Overall survival (OS) and progression-free survival (PFS) of patients with HER2-low disease and received treatment for advanced disease in 2017 or later were evaluated. OS was defined as the time from initiation of first line treatment after diagnosis of advanced disease to death, with censoring performed at date of last follow-up or the end of study (December 31, 2021), whichever occurring earlier. PFS was defined as the time from initiation of treatment (first or second line after diagnosis of advanced disease) to death or disease progression, with censoring performed at the date of last follow-up or the end of study, whichever occurring earlier.

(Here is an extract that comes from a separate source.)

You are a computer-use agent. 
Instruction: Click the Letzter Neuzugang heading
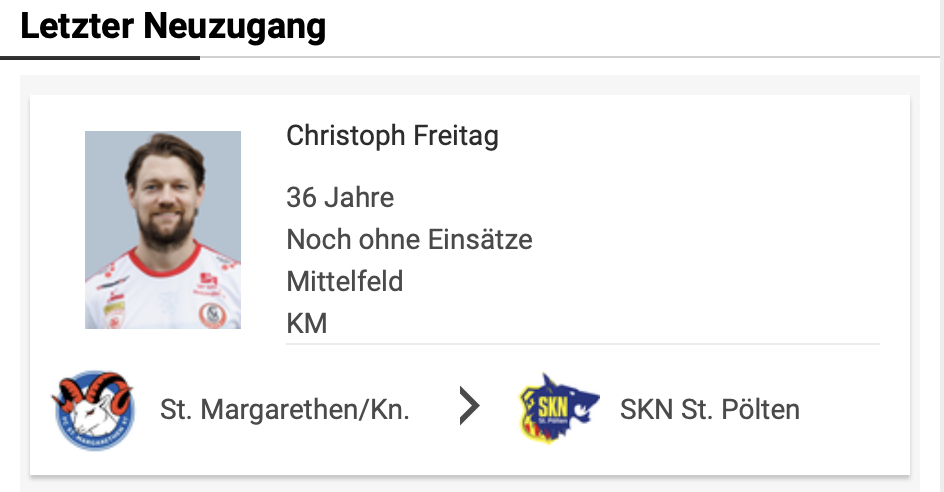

Assessment of disease progression was based on clinician documentation in clinical notes. Survival outcomes of the full patient cohort is also included in Supplementary Information 3.

Statistical analysis

The baseline characteristics and prevalence of HER2 categories of all advanced breast cancer patients were summarized with descriptive statistics, including means and standard deviations for continuous variables and counts and percentages for categorical variables. The baseline demographic and clinical characteristics of patients with HER2-low disease were compared against those who were HER2 IHC0 using t-tests, Wilcoxon rank-sum tests, Chi-squared and Fisher’s exact tests depending on the type of variable evaluated. Treatment patterns of patients with HER2-low disease were also presented descriptively with Sankey diagrams illustrating treatment pathways from first line to second line settings, stratified by stage IIIB/IIIC vs stage IV disease and hormone receptor status. Kaplan-Meier analysis was conducted to quantify OS and PFS of patients with HER2-low disease and had first line treatment initiated in 2017 or later. Median survival time and OS and PFS rate at 1, 2 and 3 years, stratified by staging and hormone receptor status, were presented.